Jako jedno z popularnych określeń związanych z działalnością piracką uznaje się kopiowanie czyjąś własnością. Jest to rodzaj przedmiotów należących do autorów, które są objęte prawami autorskimi. W konsekwencji tego nie można ich brać ot tak, bo to nic innego jak kradzież, a wszystko regulowane jest prawnie, chociaż nie ma jeszcze żadnej określonej definicji, jednej prostej teorii wskazującej na to, czym w zasadzie jest piractwo medialne.
Termin piractwa medialnego nie jest na dziś dzień jeszcze oficjalnie uregulowany na tyle, aby dominować w kodeksach, ale trzeba wiedzieć, że jest to używane potocznie określenie – piractwo komputerowe innymi słowy opiera się na posługiwaniu się czyjąś własnością intelektualną. W tym zakresie mowa między innymi o kopiowaniu programów komputerowych oraz filmów i utworów muzycznych. Odbywa się to zawsze bez zgody autora, a także bez płacenia za cokolwiek.

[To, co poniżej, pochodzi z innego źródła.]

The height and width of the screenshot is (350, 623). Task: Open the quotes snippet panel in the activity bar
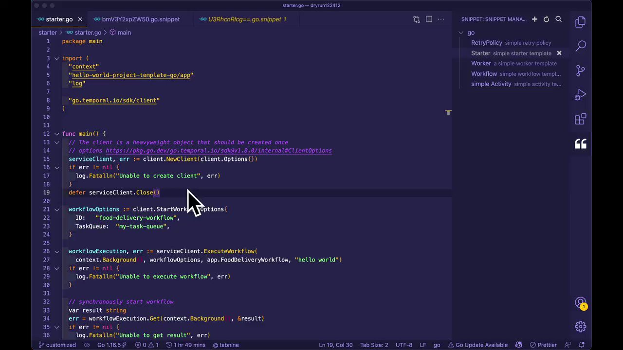tap(581, 143)
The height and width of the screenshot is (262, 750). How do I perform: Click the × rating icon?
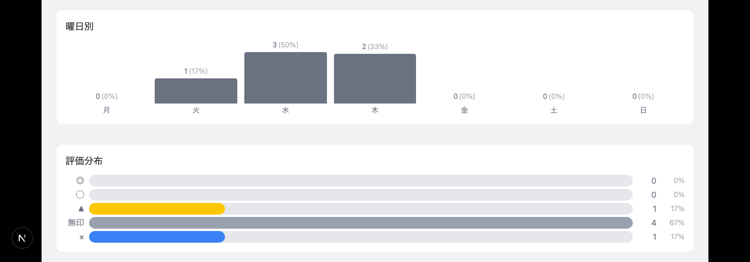[x=81, y=237]
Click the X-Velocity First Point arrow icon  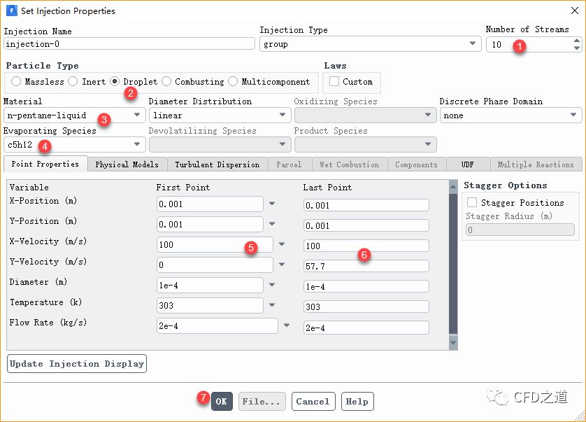coord(282,245)
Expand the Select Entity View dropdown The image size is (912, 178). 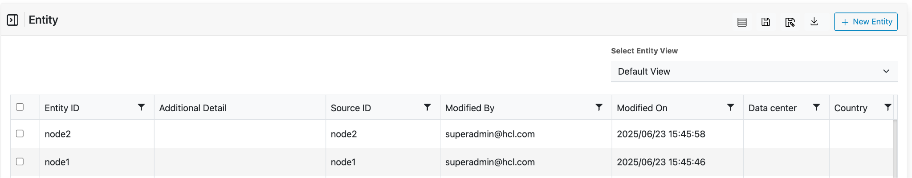coord(753,72)

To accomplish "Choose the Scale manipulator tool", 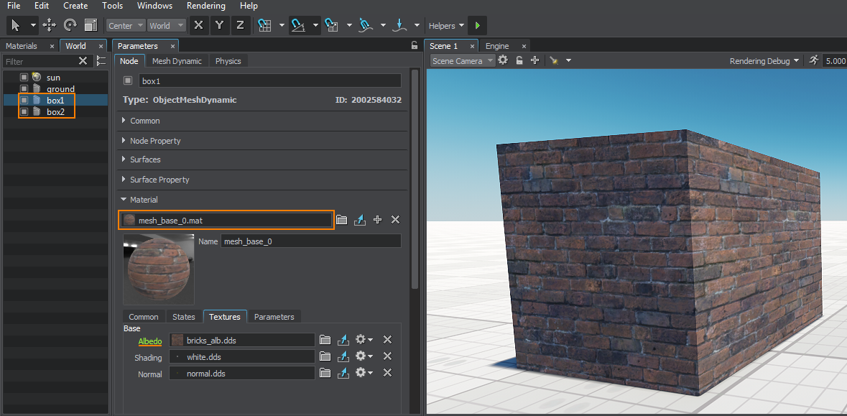I will 91,25.
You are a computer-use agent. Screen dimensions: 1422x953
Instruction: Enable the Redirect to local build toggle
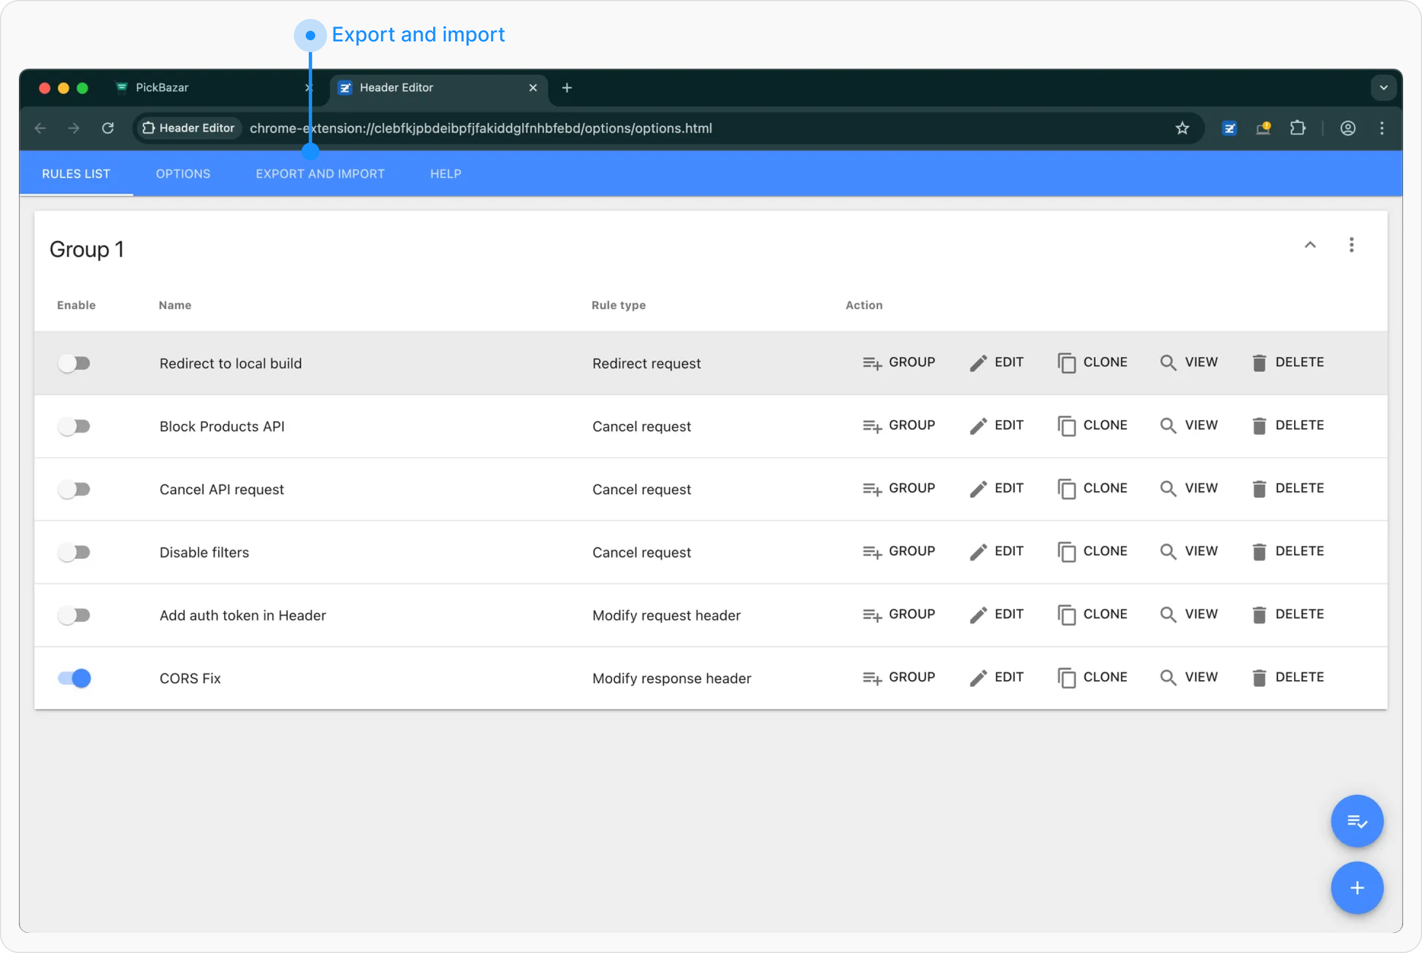tap(74, 363)
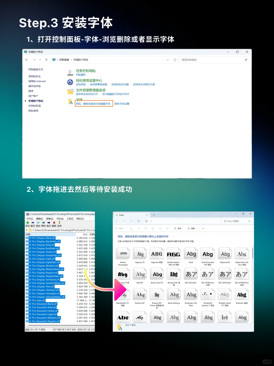The width and height of the screenshot is (274, 366).
Task: Click the 删除 (Delete) icon in 7-Zip toolbar
Action: tap(54, 223)
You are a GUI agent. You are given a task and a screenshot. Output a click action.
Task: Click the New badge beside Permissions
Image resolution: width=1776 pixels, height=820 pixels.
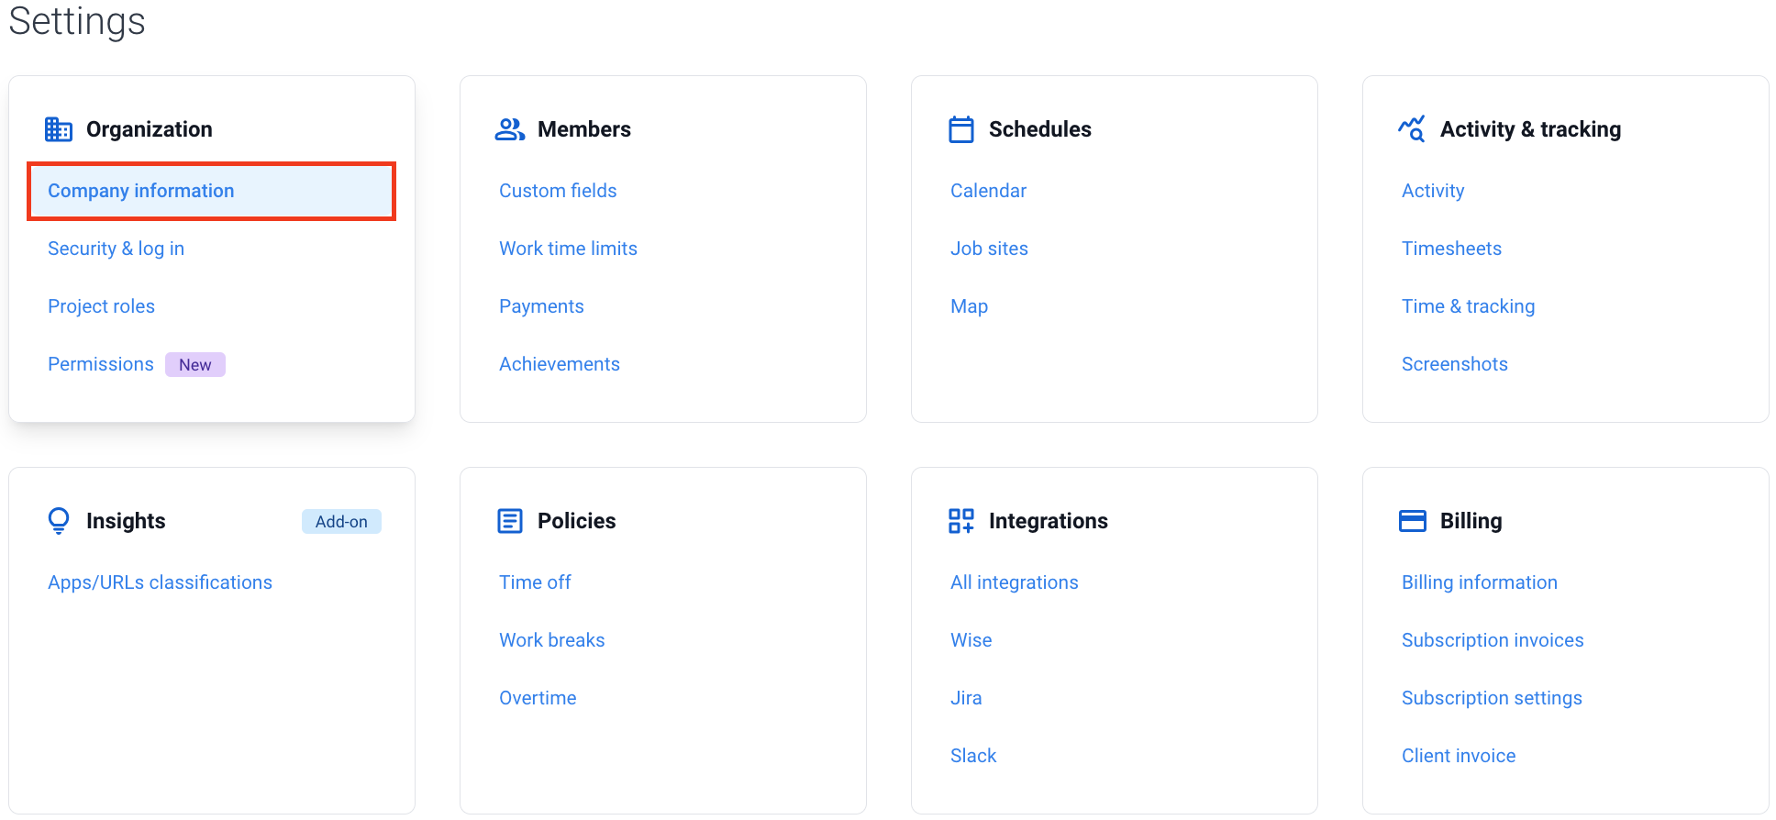point(195,365)
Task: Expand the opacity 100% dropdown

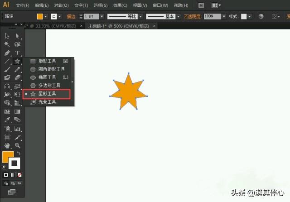Action: click(224, 16)
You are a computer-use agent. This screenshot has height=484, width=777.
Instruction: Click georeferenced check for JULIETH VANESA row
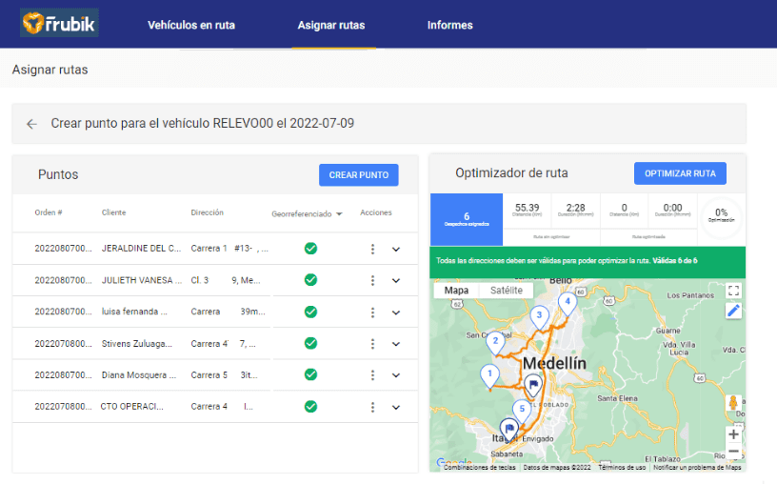310,280
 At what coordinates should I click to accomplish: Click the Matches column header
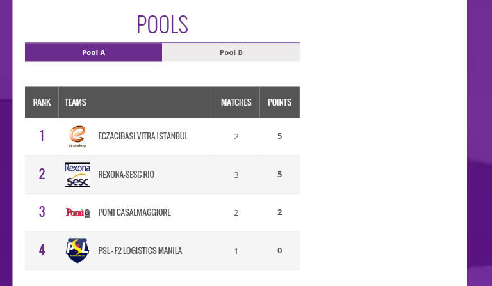[x=236, y=102]
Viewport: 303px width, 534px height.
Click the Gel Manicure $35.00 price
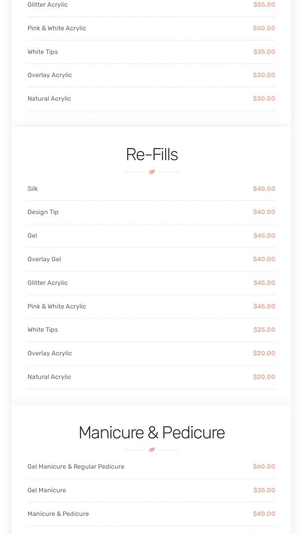(x=264, y=490)
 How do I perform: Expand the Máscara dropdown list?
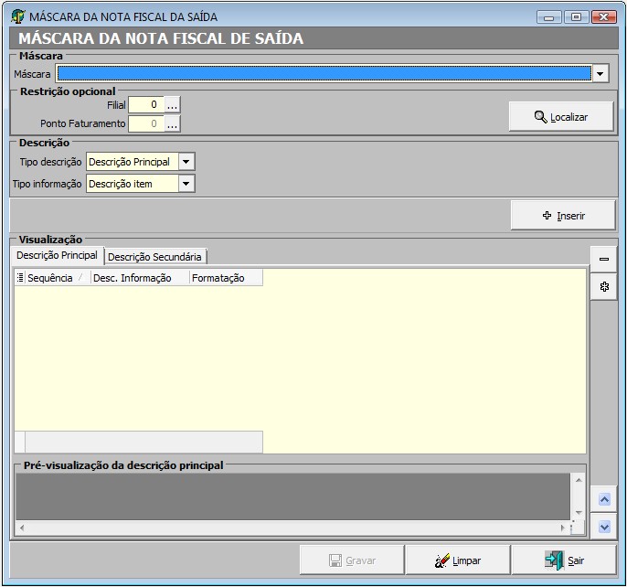tap(600, 74)
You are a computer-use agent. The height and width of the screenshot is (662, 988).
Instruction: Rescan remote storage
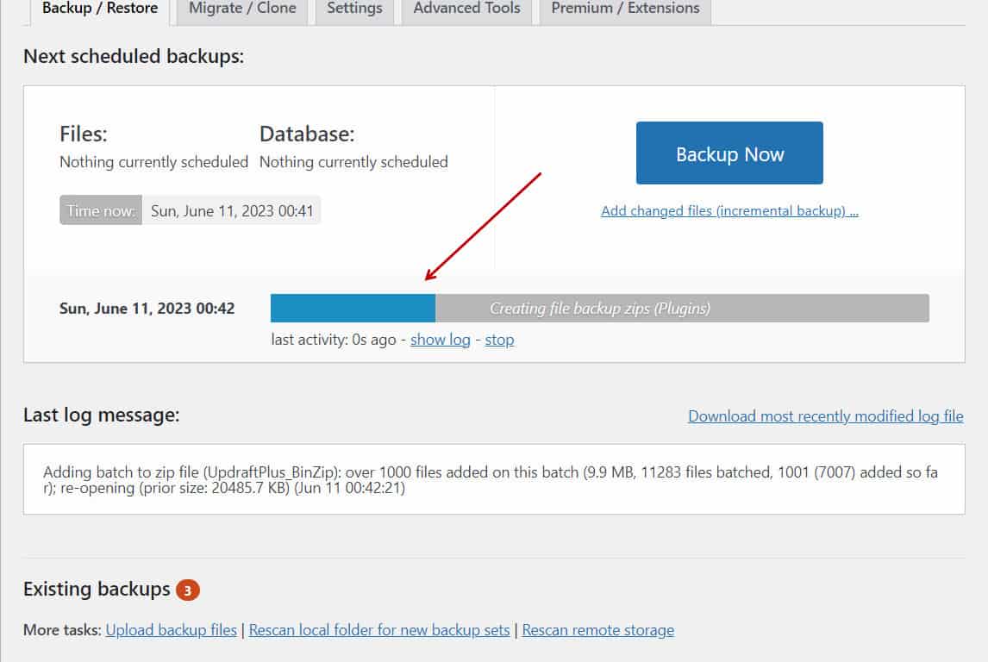pyautogui.click(x=598, y=630)
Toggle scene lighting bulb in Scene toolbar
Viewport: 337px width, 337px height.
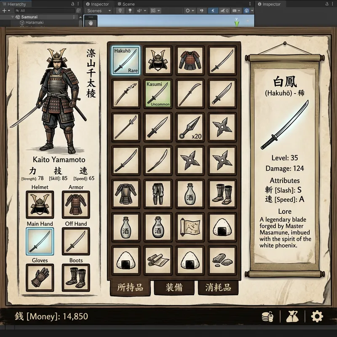tap(120, 11)
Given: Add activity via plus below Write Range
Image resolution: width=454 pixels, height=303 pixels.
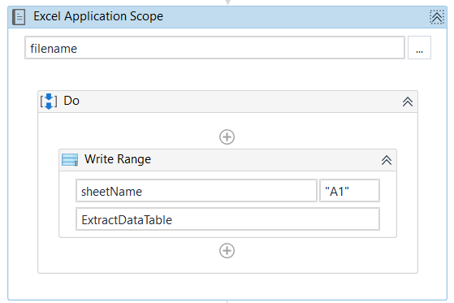Looking at the screenshot, I should click(x=227, y=251).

Istnieje wiele kontrowersji względem omawianego tu zjawiska szeroko rozpowszechniającego się piractwa komputerowego. Generalnie w grę wchodzi chociażby samo odniesienie się do terminu piractwo i pojęcia pirata. To ma wpływać w dużym stopniu na świadomość użytkowników, a także ich moralność. W konsekwencji tego wskazuje na to, iż nie jest zbyt dobrym wariantem dzielenie się czymś, co do nas nie należy z kimś innym, kto podobnie jak my nie ma do tego prawa. Jakiś czas temu powstał ruch Wolnego oprogramowania, którego inicjatorem okazał się słynny badacz Richard Stallman. To on stwierdził, że piractwo ma wywoływać wyżej wspomniane konotacje. Konieczne jest również dodanie, że ten sam badacz nadmienił, iż warto wykorzystywać określenie inne niż piractwo dla omawianego procederu, a ściślej pojęcie nieco neutralne, na przykład zabronione kopiowanie, czyli w tłumaczeniu na język angielski prohibited copying. Dodatkowo warto wspomnieć też o wyszczególnianym przez niego pojęciu nieautoryzowanego kopiowania, a więc z angielskiego unauthorized copying.